İçerde, herkesin olduğu yerde; herkesin kendi içine kapandığı geniş zamanda, açılan bütün parantezlerin içi boş bırakıldı. Çocuk, babanın gözlerindeki çaresizlikle doldurdu bu aralıkları. Baba, çocuğa işaret etti, bağrına bastı çocuğu. Çocuk, gözlerini kaçırdı herkesten. İplik iplik sıraladı günleri, geceleri. Odadaki yüzleri kazıdı benliğine... Dünyayla arasına bulutlar girdi çocuğun. Küme küme bulutlar... Kapkara bulutlar... Bulutlar hep aynı yerdeydi. Kımıltısız, neşesiz girmişti aralarına. Baba, gizlediği/örttüğü kadardı; çocuk, bastırdığı hıncı, sönen gülücüğü kadar. Herkes gibi erkenden büyüdü çocuk. Yaşamı alelacele oldu. Toprağı kardı, rüzgâr ve ter yapıştı tenine. Sıcak, tam tepesine otağ kurdu; gölge uzak, yalnız bir ağacın eteklerinde yer değiştirip durdu. 


Çocuk, susmanın sınırlarında gezindi, hıncını biledi ark başlarında; babayı bir gölge gibi izledi, günlerce gecelerce. Baba, avuçladığı toprağa baktı, bir can kokladı, kadın koktu toprak, sardı bütün bedenine. Güneş parıldadı, kuş öttü; bir şey eksik kaldı. Çocuk, üstüne başına saçtı toprağı; istedi canını topraktan, anne koktu toprak, gözesinde tutuklu bütün yaşlar aktı, aktı; sel oldu bağrında; hiçbir şey eskisi gibi olmadı. 


Adam da çocuk da diz üstü düştü toprağa o günkü gibi... Eller çırpılmadı,dizlerdeki ve paçalardaki toprak taneleri bulundukları yeri asla terketmedi.Ayakkabılar tabanlarına sıkışan taş ve toprak parçalarını bırakmamak için birer numara küçüldü.Adam içindeki boşluğa doğru küçülürken,çocuk acısının büyüklüğüyle beraber büyüdü.Çocuk babasının sırtına elini koydu,onu ayağa kaldırdı elinden tutup arabaya götürdü. 


Yollardaki çukurlar arabayı sarsmamak için birer birer kapandı, asfalt tekerlere zahmet vermeden arabayı gideceği yere götürdü.Arabadan inerken çocuk babasına yardım etti,apartmana doğru yavaş adımlarla giriş yaptılar.Asansör bu sefer yüklerini kaldıramayacaktı, artık sayıca az olmalarına rağmen ruhları tartılamayacak kadar ağırlaşmıştı.Bu sebeple ağır adımlarla merdivenleri çıkmaya başladılar.Kapılarının önüne geldiklerinde,kapının zilinin yerinde olmadığını gördüler.Artık kendine ihtiyaç kalmadığını anlayan kapı zili onları terketmişti. 
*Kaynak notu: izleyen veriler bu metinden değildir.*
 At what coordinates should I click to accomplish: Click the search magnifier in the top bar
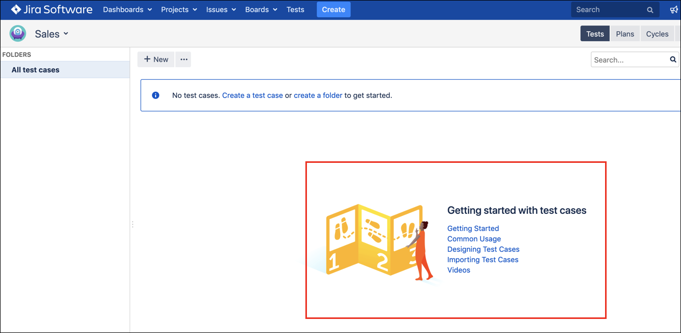click(649, 9)
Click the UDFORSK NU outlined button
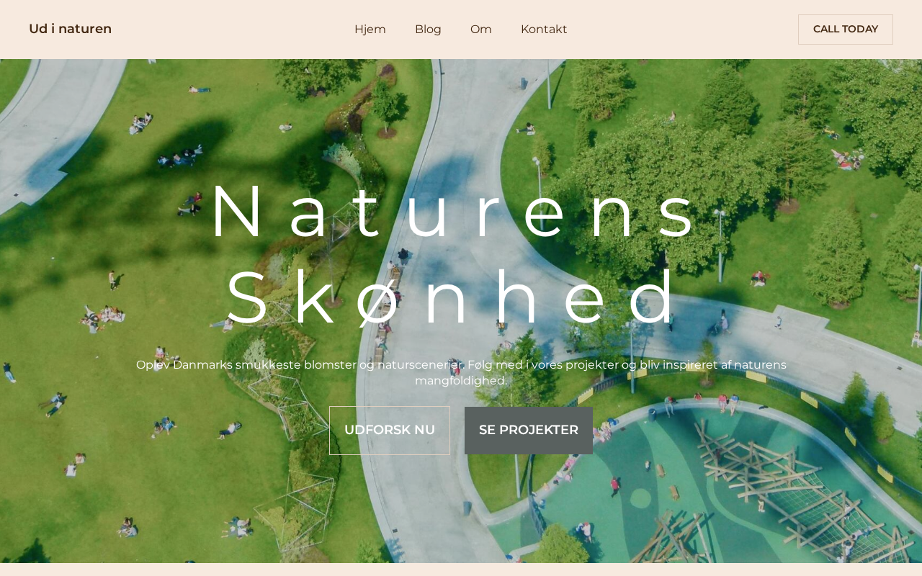This screenshot has width=922, height=576. point(390,431)
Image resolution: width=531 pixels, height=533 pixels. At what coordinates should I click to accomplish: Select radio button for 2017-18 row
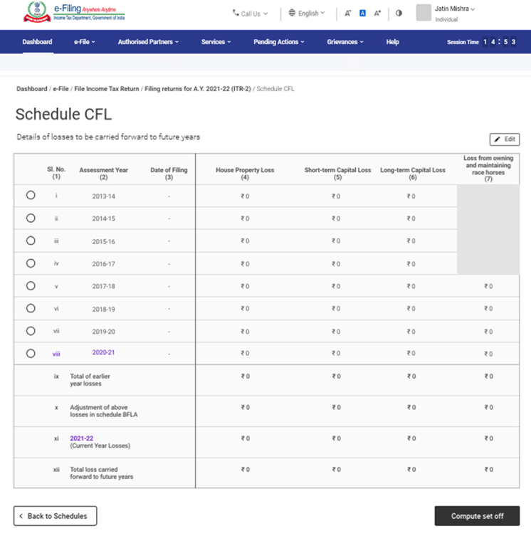point(31,286)
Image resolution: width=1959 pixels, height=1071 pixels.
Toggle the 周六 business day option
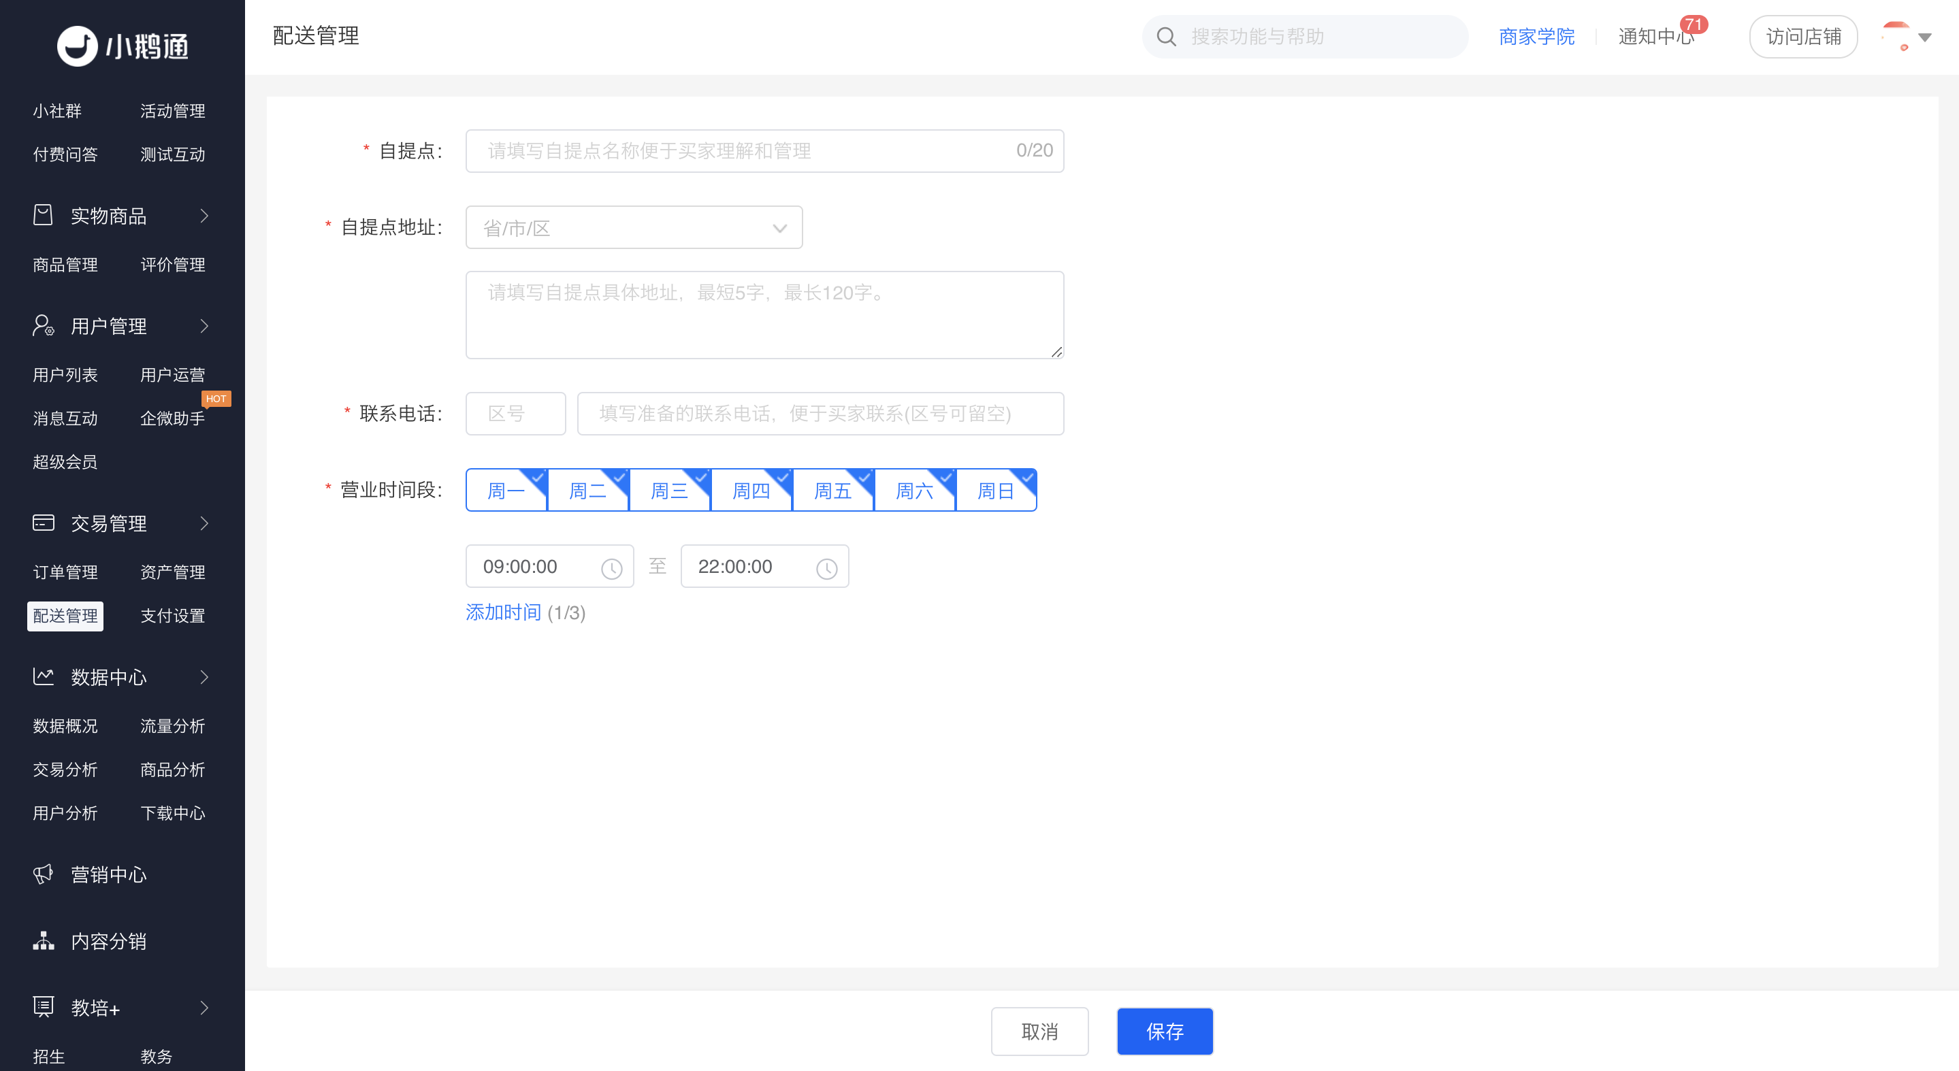(915, 490)
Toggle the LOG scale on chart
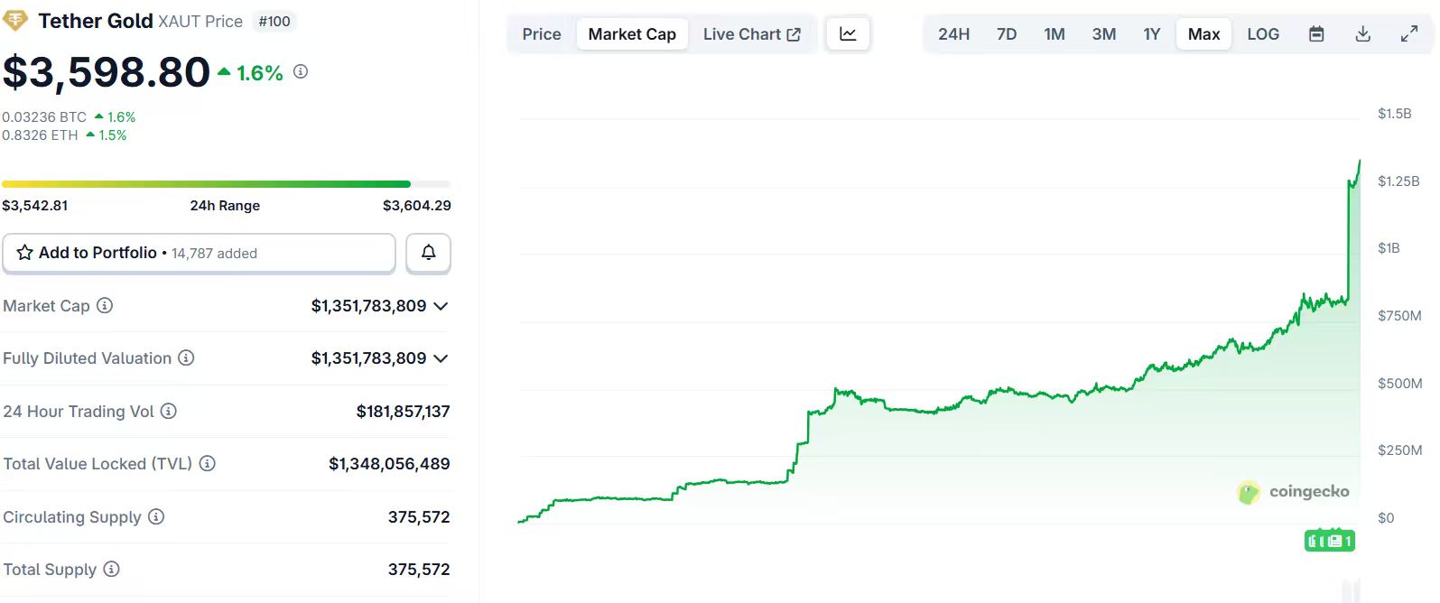 [1262, 34]
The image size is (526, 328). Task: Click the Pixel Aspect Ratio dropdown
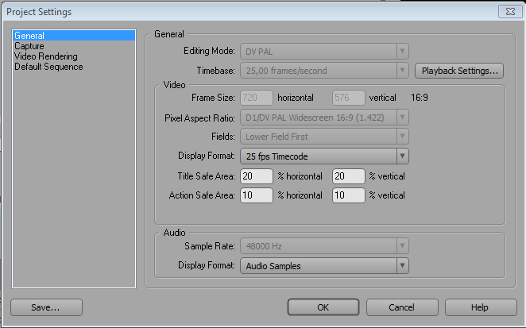324,118
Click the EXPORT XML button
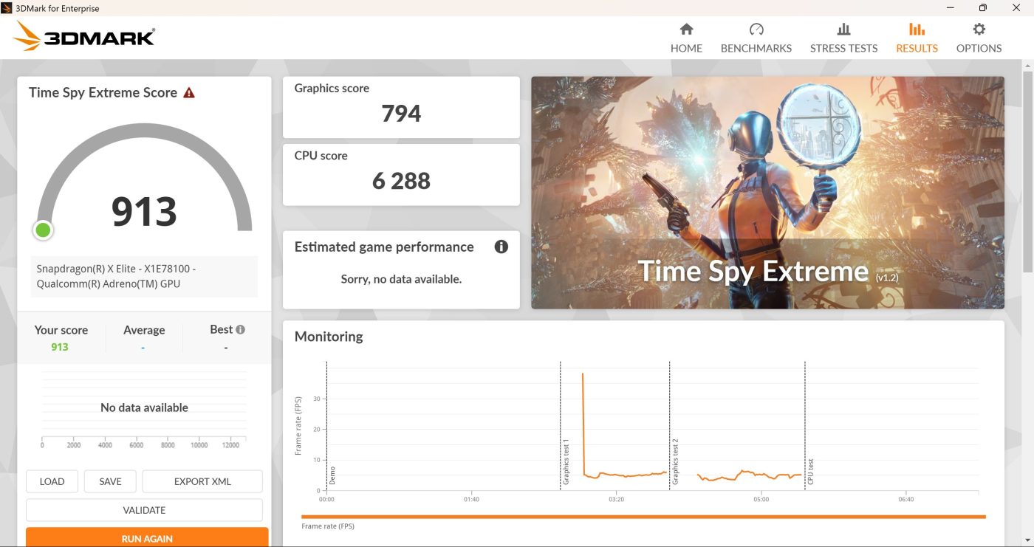 pos(202,481)
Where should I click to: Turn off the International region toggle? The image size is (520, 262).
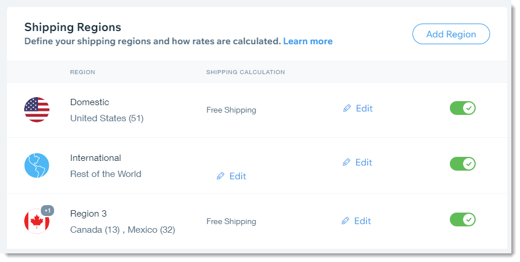462,164
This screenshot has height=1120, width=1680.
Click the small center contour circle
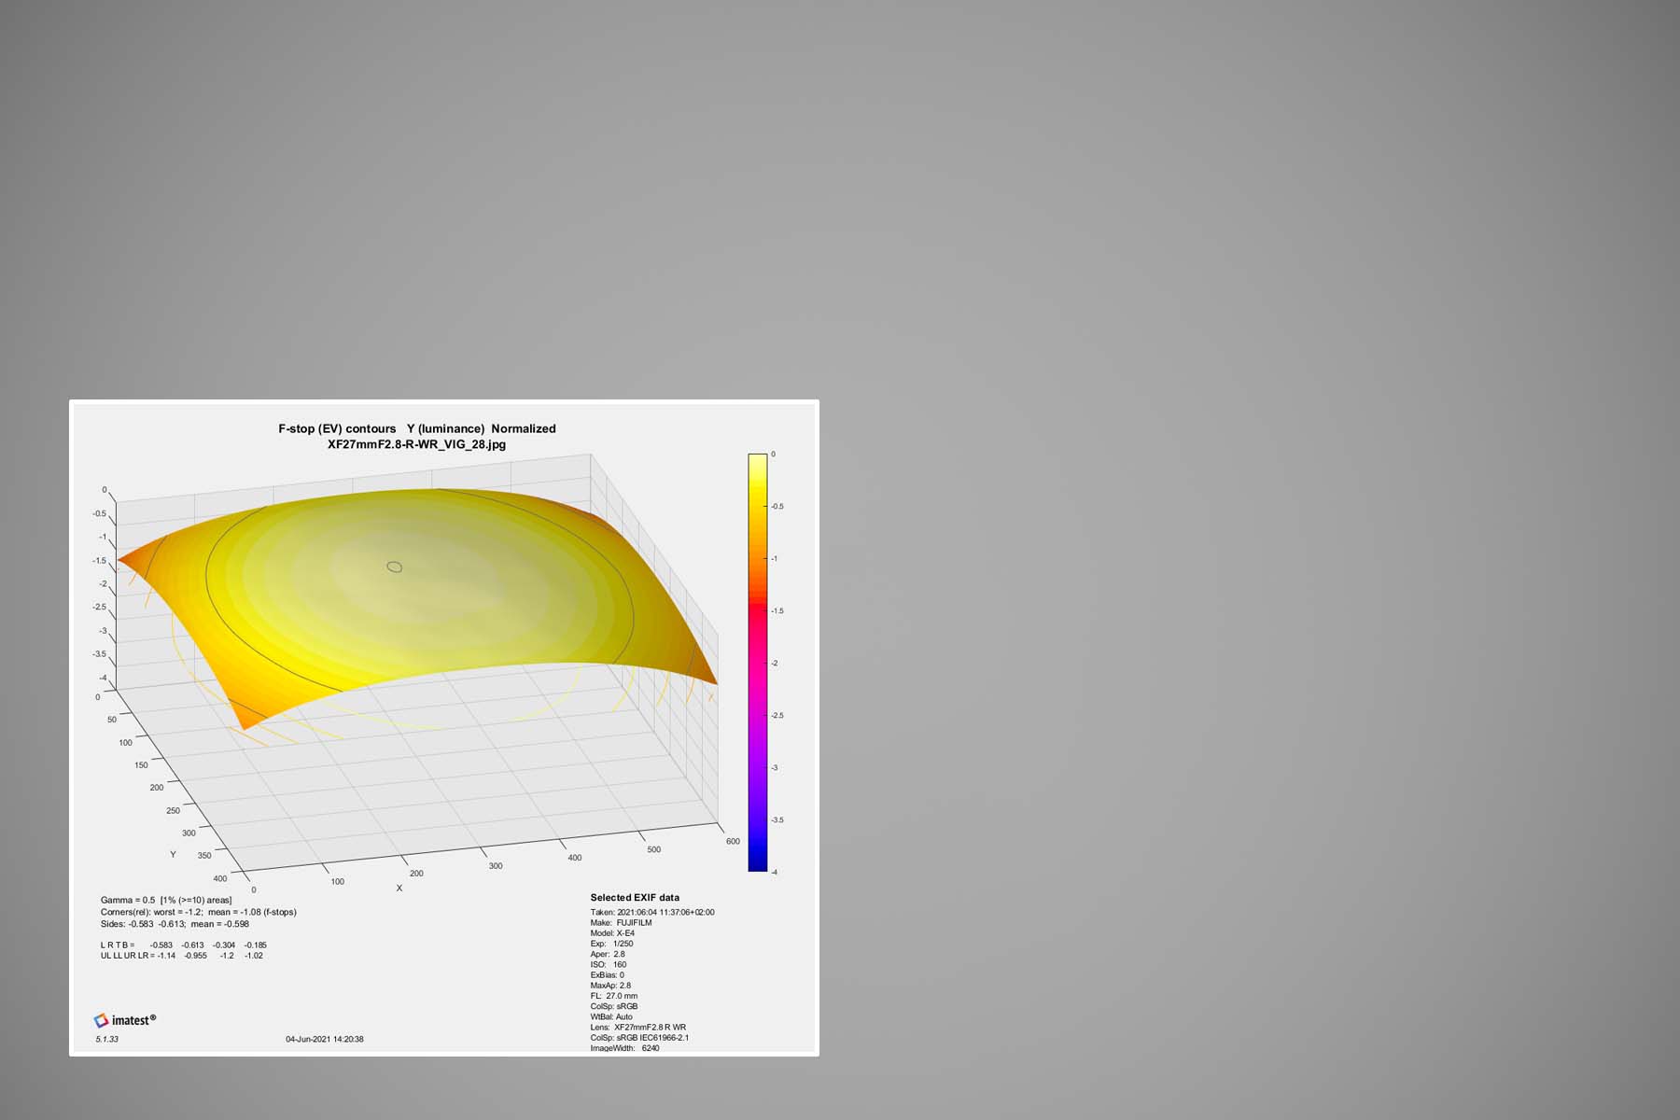[x=395, y=567]
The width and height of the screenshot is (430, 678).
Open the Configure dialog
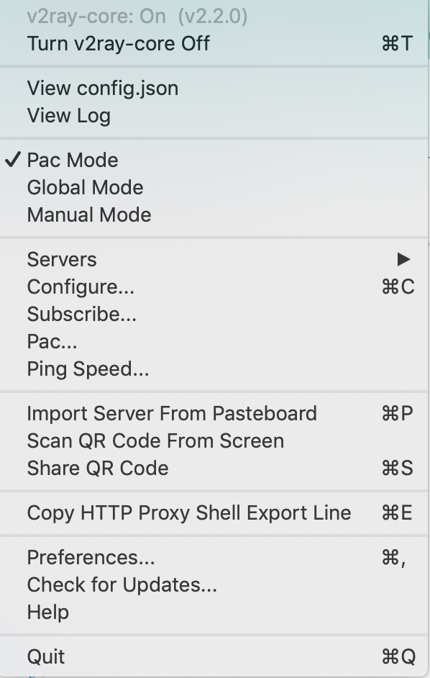tap(80, 286)
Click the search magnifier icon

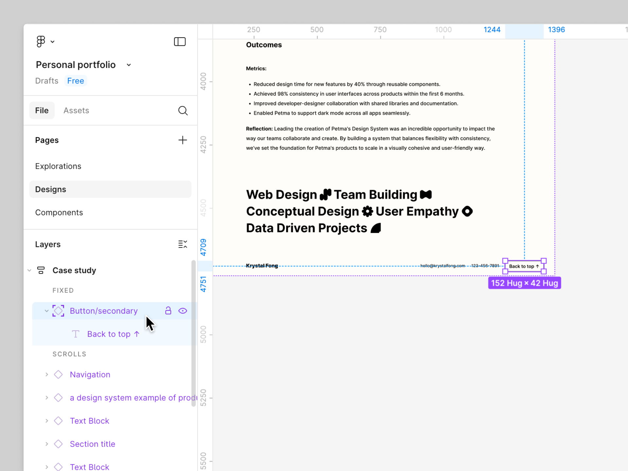point(183,111)
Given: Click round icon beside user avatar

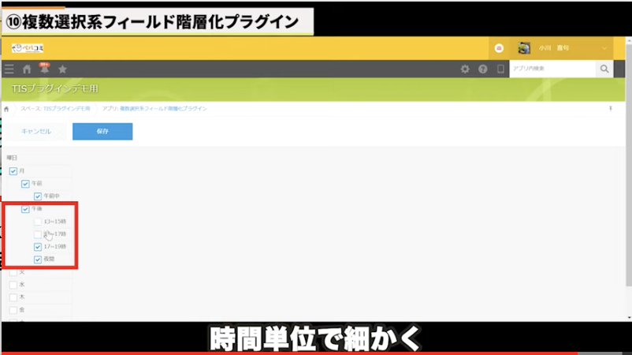Looking at the screenshot, I should coord(499,48).
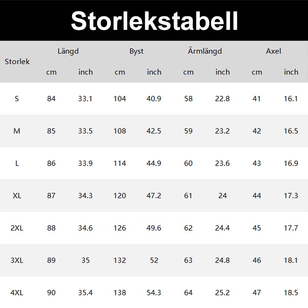Viewport: 308px width, 308px height.
Task: Select the Längd column header
Action: 68,51
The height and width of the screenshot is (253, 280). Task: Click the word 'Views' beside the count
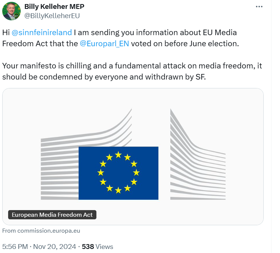105,246
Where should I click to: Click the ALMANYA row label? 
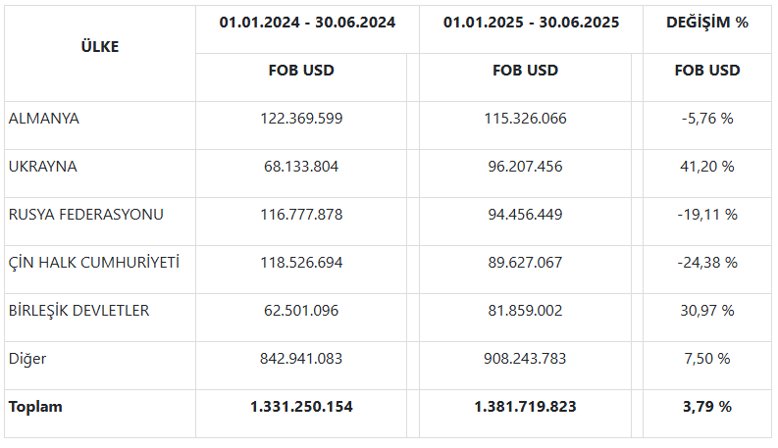tap(44, 119)
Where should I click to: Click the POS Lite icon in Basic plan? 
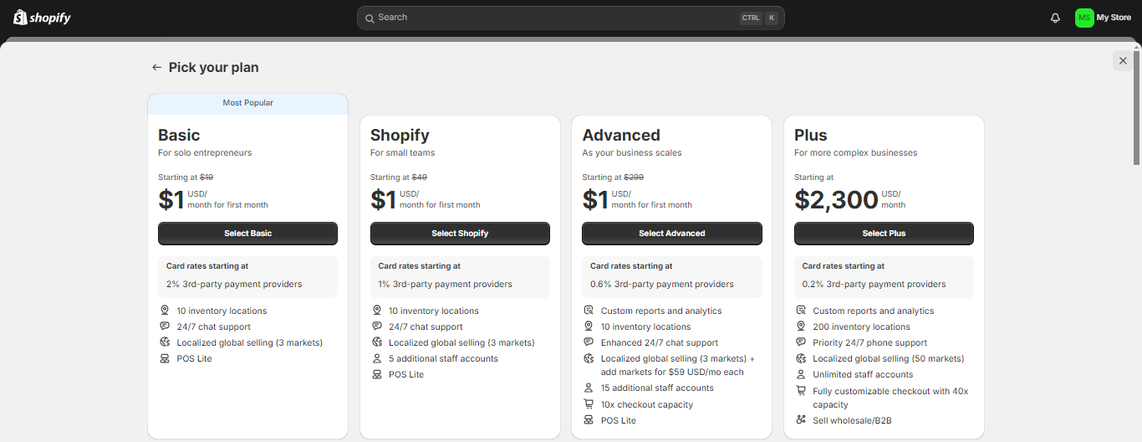[x=165, y=358]
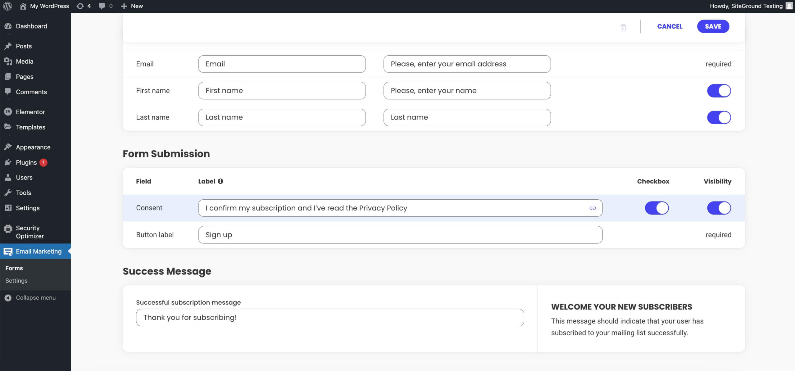The image size is (795, 371).
Task: Open the Updates counter dropdown at top
Action: coord(83,6)
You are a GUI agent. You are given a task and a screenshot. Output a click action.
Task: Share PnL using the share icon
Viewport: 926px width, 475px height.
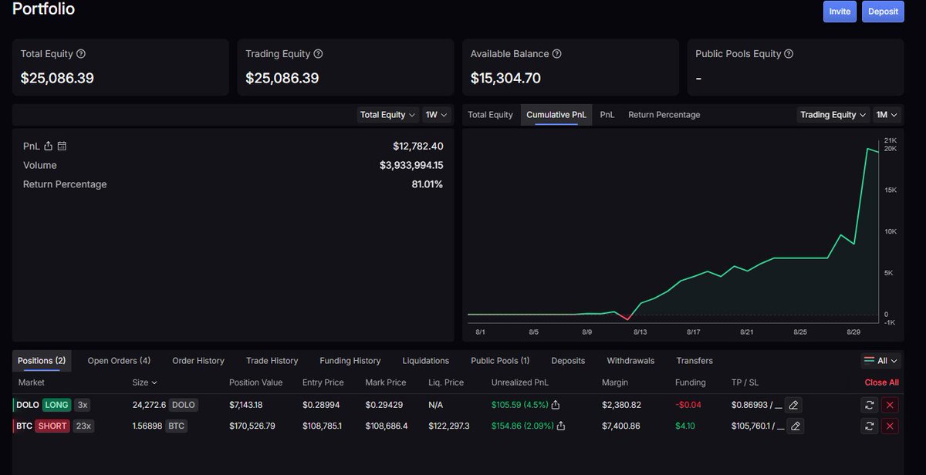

Baba kapıyı yumrukladı, kapı babayı.Artık ev yuva olmayı kabul etmiyordu.Artık ev kalan tüm gücünü üzerinden bu kimliği atmak için harcıyordu..Komşular geri alamadıkları tabaklarının anısına evdeki tüm irmiklerle helva kavurdular,kalan bütün tabaklarını helvalarla doldurdular.Ak sakallı dedeler olurda umut ışıkları görülür korkusuyla kapılarını sıkıca kitleyip perdelerini sıkıca kapattılar.Tüm korkuları bu iki sahipsiz yolcuya yanlışlıkla yaşamaya dair umut vermekti.Yolların çabası işe yaramadı, ev artık yuva değildi onları kabul etmedi.Paçalardaki tozlar ve topraklar durumun vehametinin farkında geç vardılar. Sıkı sıkı tutunmayı bırakıp onları tekrardan ait oldukları yere çekmek için var güçleriyle çabaladılar. 

 

Çocuk derin derin nefesler aldı.Aldığı her nefeste yılları cebine birer birer kattı.Babası sol kaburgasının yerinde olmadığını evin onları kabul etmediği zaman anladı.Kalan tüm kaburgalarını paçalarındaki topraklara sarıp ait oldukları yere bıraktı.Topraklar,beyazlamış saçlar ve dünyadaki tüm sol kaburgalar,boyu iki metreyi geçmeyen yuvanın içerisinde kalan hayatlarının geçirmek zorunda olduklarını kabul ettiler.